* [WHAT YOU WILL DO]: Start at the line with "Instruction: Open the" and print every line through the end of the material below. Keep it exact and free of pictures.

● ● ●

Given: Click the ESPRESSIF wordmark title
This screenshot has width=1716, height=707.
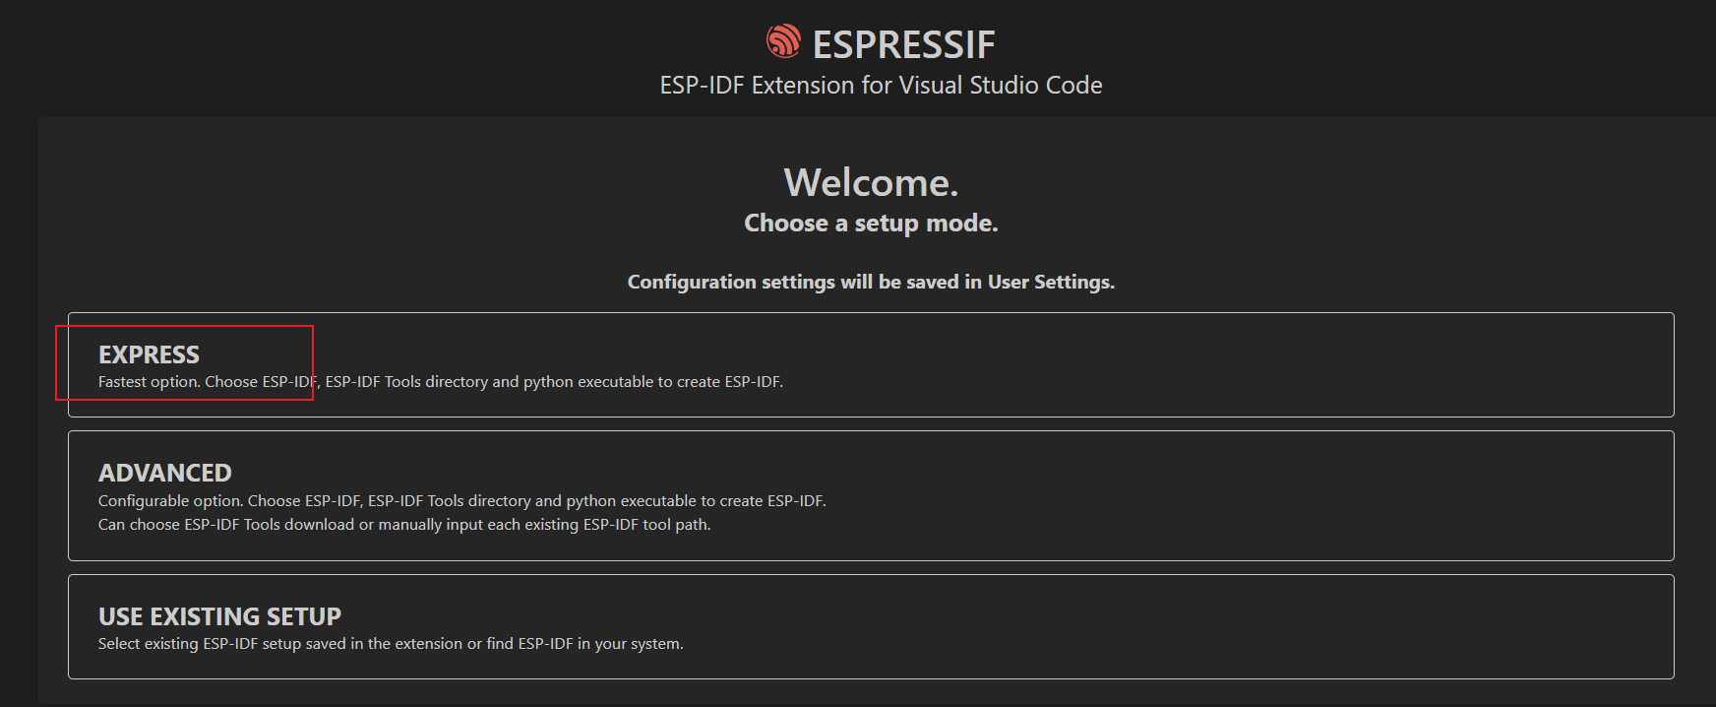Looking at the screenshot, I should [x=903, y=44].
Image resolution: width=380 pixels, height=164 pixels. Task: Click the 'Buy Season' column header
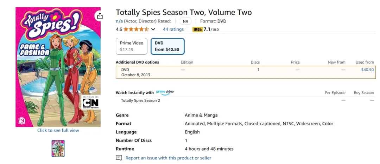click(x=364, y=93)
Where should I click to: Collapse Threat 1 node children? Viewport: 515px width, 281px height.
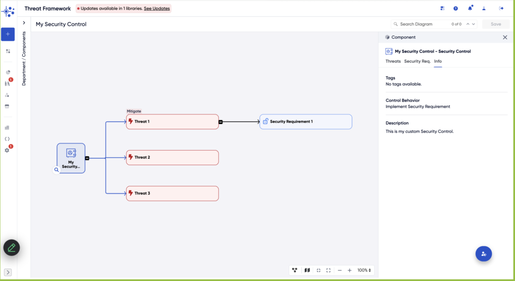(220, 122)
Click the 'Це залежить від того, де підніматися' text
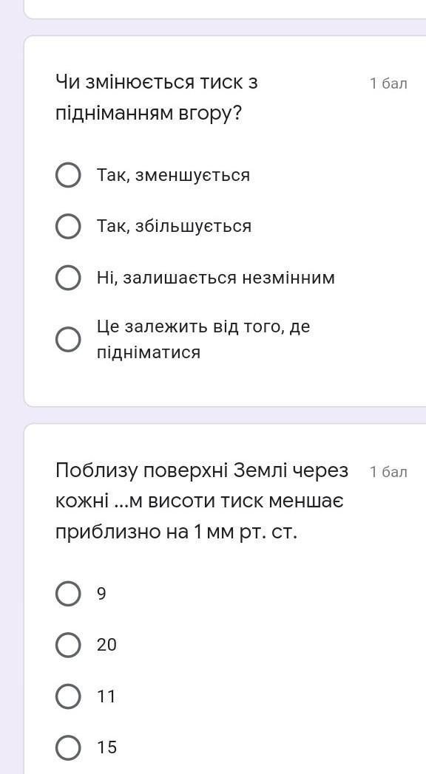Screen dimensions: 426x774 pos(203,340)
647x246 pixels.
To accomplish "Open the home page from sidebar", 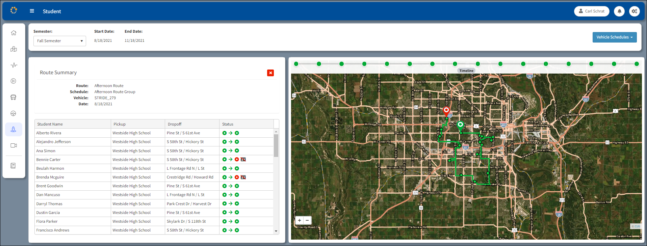I will point(14,33).
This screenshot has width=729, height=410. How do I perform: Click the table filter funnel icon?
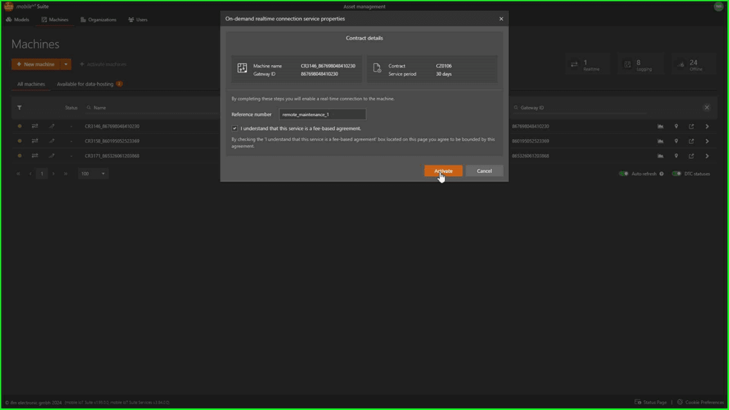[20, 108]
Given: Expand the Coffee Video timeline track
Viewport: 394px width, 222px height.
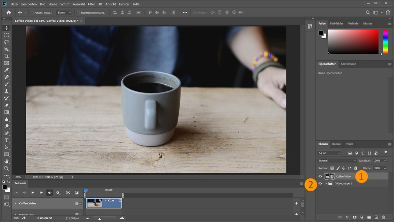Looking at the screenshot, I should (15, 204).
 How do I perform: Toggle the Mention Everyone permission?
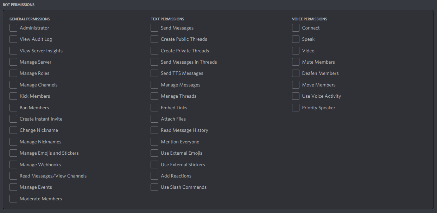tap(154, 142)
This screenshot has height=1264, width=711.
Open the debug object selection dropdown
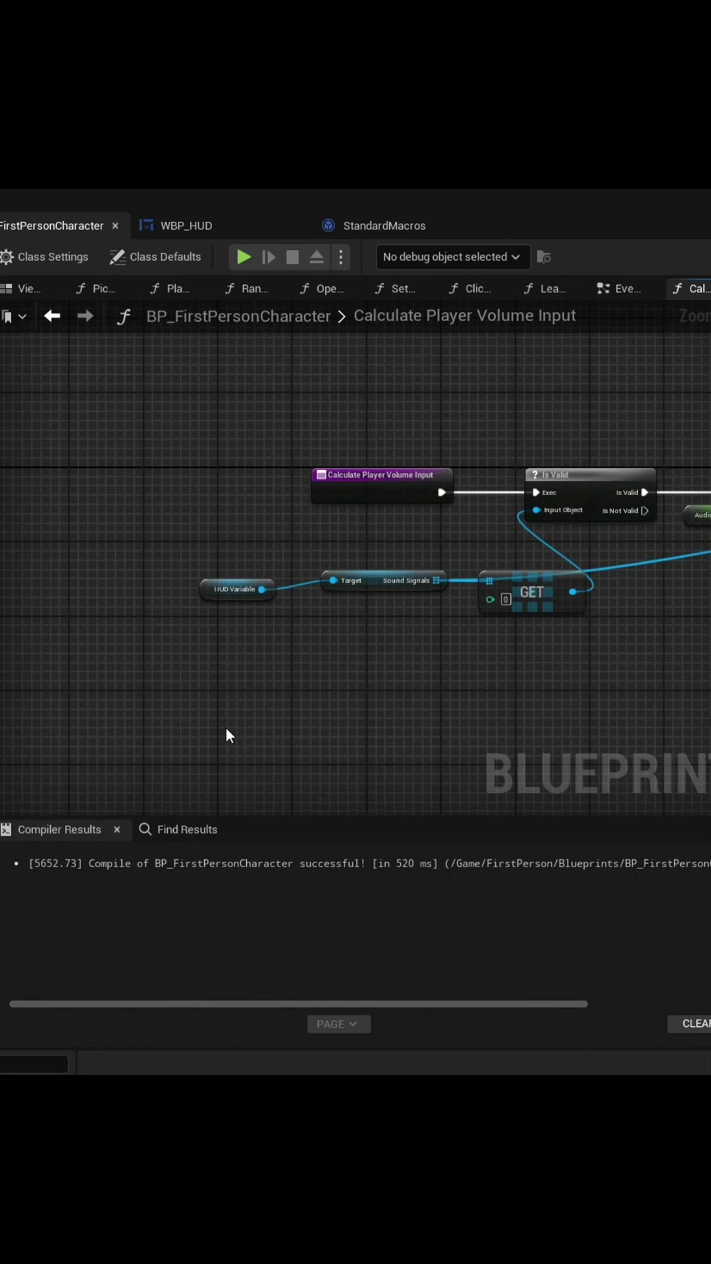tap(452, 257)

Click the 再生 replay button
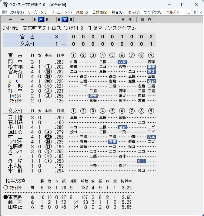click(127, 20)
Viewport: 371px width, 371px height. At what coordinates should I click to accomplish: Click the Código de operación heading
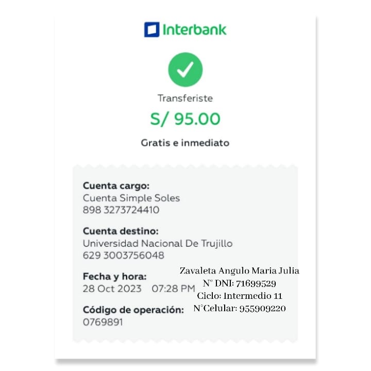[133, 310]
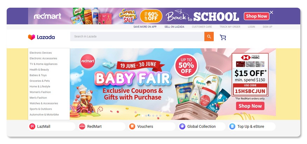Click the Top Up & eStore icon
Screen dimensions: 307x144
click(232, 127)
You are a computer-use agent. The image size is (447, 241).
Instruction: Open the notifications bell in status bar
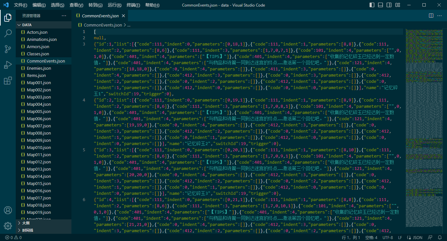(x=440, y=237)
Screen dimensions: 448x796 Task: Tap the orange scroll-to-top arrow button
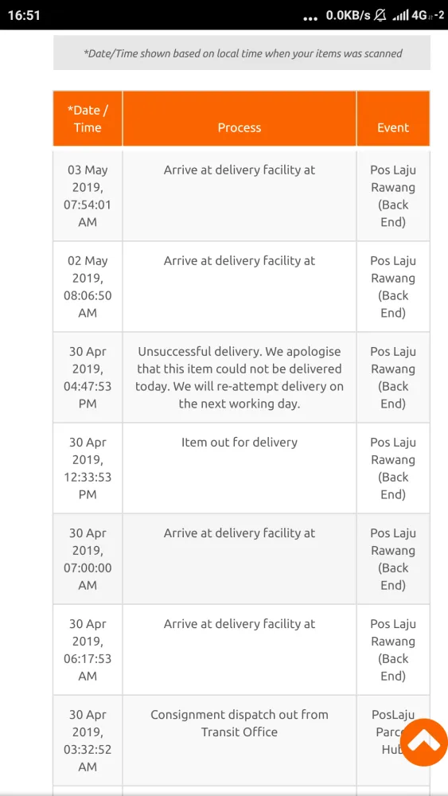coord(425,743)
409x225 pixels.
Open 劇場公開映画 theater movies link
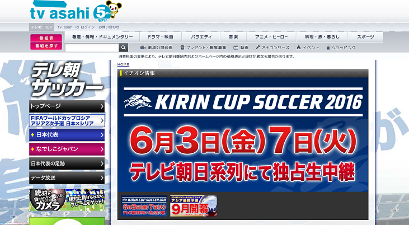[157, 48]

● ● ●

* [EXERCISE RESULT]:
Instruction: Open the notifications bell in status bar
(x=440, y=237)
Screen dimensions: 448x796 Task: Tap the orange scroll-to-top arrow button
coord(425,743)
409x225 pixels.
Open 劇場公開映画 theater movies link
[157, 48]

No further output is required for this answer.